The irony of the butterfly is that it arrives from such a grubby, ugly little thing… ugly like Wednesday morning, the morning I woke to the oppressive defeat in the previous night’s election.
Hours of Shakespearean soliloquy later, certain only of the nobility of death over the indignity of life in this body that is not mine, with the whole of my intellect, I could not comprehend what I was feeling. It wasn’t just the bitterness of defeat, it was something else entirely, something much heavier.
I knew that the heaviness in my heart wasn’t the result of disillusionment. After all, as an incarcerated trans woman facing bigotry and misogyny on a daily basis, and with the murders in Orlando and Ferguson still fresh, I live under no illusion that the battle has been won. If anything, this election simply confirmed the fight that remains. But I still couldn’t put a finger on what this heaviness was or why.
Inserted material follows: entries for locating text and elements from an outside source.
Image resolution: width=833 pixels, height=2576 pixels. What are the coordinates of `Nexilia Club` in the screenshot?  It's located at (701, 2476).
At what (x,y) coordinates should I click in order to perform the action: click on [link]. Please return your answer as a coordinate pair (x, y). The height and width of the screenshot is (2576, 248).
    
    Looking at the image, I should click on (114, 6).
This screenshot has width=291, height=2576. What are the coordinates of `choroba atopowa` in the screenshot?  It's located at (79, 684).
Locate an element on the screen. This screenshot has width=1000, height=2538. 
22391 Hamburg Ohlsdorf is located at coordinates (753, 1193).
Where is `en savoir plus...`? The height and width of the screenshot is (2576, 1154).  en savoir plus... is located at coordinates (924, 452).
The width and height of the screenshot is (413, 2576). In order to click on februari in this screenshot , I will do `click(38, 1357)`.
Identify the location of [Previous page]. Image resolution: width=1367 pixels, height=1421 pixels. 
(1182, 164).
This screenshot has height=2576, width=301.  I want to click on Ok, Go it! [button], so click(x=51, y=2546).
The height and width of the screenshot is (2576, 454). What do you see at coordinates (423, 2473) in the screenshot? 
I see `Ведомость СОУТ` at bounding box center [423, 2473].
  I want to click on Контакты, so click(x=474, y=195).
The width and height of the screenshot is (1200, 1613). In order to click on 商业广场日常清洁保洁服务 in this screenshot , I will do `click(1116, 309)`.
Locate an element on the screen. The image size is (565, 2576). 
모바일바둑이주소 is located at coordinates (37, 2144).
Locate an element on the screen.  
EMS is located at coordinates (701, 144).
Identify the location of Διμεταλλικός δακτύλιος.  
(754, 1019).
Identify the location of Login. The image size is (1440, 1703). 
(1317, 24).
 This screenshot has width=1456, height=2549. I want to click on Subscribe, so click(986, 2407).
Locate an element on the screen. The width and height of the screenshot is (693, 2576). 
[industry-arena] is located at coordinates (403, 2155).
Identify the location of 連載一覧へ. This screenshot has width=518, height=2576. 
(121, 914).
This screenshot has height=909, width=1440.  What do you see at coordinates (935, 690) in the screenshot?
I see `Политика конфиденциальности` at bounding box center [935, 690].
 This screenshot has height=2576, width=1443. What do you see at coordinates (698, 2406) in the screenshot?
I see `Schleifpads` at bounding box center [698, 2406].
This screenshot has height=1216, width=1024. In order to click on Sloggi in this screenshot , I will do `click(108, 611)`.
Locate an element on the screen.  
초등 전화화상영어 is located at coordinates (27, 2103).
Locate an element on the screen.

Three days passed feeling this uncertainty. I thought of my friends’ fearful voices of despair and rage, and I imagined their faces, tear-streaked with agony for what had just happened, tearing at a long-ago scabbed wound. And then, wound laid bare once again, an epiphany drove from my mind the veil of uncertainty.
With stark, numbing realization, I discerned the precise source of this heaviness. Only once in my life have I heard the voice of submissive defeat. Twenty years ago, as I sat in the courtroom an accused murderer, I also witnessed incredible tragedy. That day I realized how a single act – an irretrievable moment in time— can lead to monumental destruction.